I thought his apparent bitterness undercut his case in parts, but he
presented persuasive evidence of liberal bias in the news. That was
nothing new to a great many people, maybe most people. The amazing
aspect of this is that so many in the news media simply can't, or won't,
recognize the bias that has been so transparent to so many of their
viewers and readers for so long. That was more or less Goldberg's
position. The way the media reacted to his book, though, is quite
telling. They either ignored it, dismissing it out of hand, as they do
most claims of bias, or they responded with ridicule and vicious
personal attacks instead of addressing the legitimate issues he raised. Bias
didn't become number one on the New York Times bestsellers list
because people love and trust the news media. The media's refusal to
recognize obvious partiality causes people to wonder how reporters and
editors can view anything with honesty and fairness. Over and over, the
news industries' own surveys show that most people no longer trust them.
The reason is obvious. Fewer and fewer people believe them, because they
see and hear so many things that they know are biased or untrue. More
and more people see journalists as arrogant, smug, and out of touch with
reality. People who are involved in events that are reported in the news
often see that a reporter's view of the event is completely different
from their experience. My book offers the perfect example. This story
shows exactly why people don't trust the news media--and shouldn't. One
newspaper's fabrications become fabrications for all.
Q:
What do you think lies behind this bias?
A:
The obvious answer is that the great majority of reporters and editors
are
liberal. That doesn't mean that they can't be objective and fair. Most
are honest and work hard to get facts right. But others don't have those
scruples. They see their roles as proponents of hard and fast political
and social agendas. Truth is not their mission, and all too frequently
not their result. They infest every news operation, and newspapers are
particularly vulnerable to them. I saw this happening before I left the
business in 1991, and it has become far worse since. I also saw that
nothing would be allowed to combat these excesses because political
correctness prevents honest reporters and editors from standing up to
them. Political correctness has become so firmly entrenched in newsrooms
that those who dare even to raise questions about such matters are apt
to find themselves ostracized, their careers ruined, as happened to
Bernard Goldberg.

_MATERIAL_:
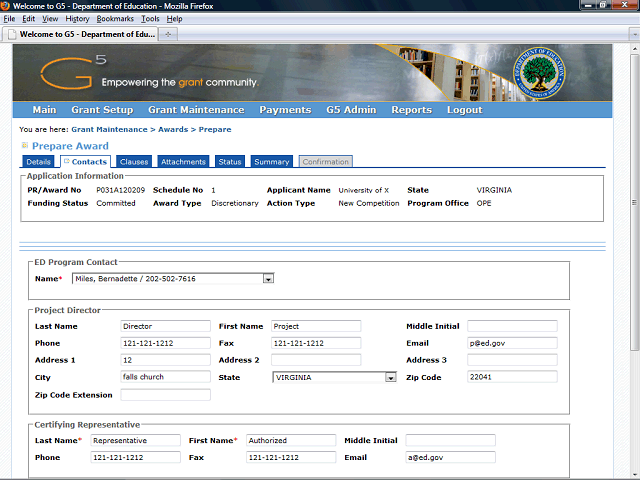Image resolution: width=640 pixels, height=480 pixels.
Task: Click the Firefox icon in title bar
Action: (8, 6)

_SET PROBLEM 1_:
Answer these about the media bias interview:
(a) On which list did Bias reach number one?
(b) In what year did the speaker leave the business?
(c) According to the speaker, what prevents honest reporters and editors from standing up to those with political agendas?
_SET PROBLEM 2_: Please write the next part of the media bias interview, picking up right after its final sentence.

_TASK ANSWER 1_:
(a) The New York Times bestsellers list
(b) 1991
(c) Political correctness

_TASK ANSWER 2_:
Q:
Since you brought up political correctness, how do you define it?
A:
Political correctness allows truth to be altered and denied to prevent
pre-conceived offense and to promote certain political and social
agendas. The two institutions in this country that are the primary
caretakers of truth are the news media and the educational systems.
These also are the institutions that are grasped most firmly in the
talons of political correctness. Political correctness devours truth,
and it is turning the news media and educational institutions,
particularly the universities, into agents of the lie. It is
the gravest threat to the free speech, and when the First Amendment goes
so will go individual freedom. It's astounding that the institutions
most dependent on free speech are the ones working hardest to negate it.
This book shows just how easy it is for citizens to be denied the
protections of the First Amendment, and a newspaper brought it about.
Q:
How did political correctness assume such a powerful role in the news
media?
A:
Let me speak to the part of the business that I know about. Newspapers
and
their editors are far different than when I became a reporter nearly
forty years ago. In
the past twenty-five years, the news media became completely corporate
and that brought a new kind of editor. In my early years, I was
fortunate to work for some great editors. They were people of the word,
people of passion. They had vision and imagination. They truly cared
about others, and they were open and fair to all. Perhaps most
importantly, they were courageous. All were eased out as corporate
control progressed. The editors I encountered in the second half of my
newspaper career were just the opposite from those editors I adored.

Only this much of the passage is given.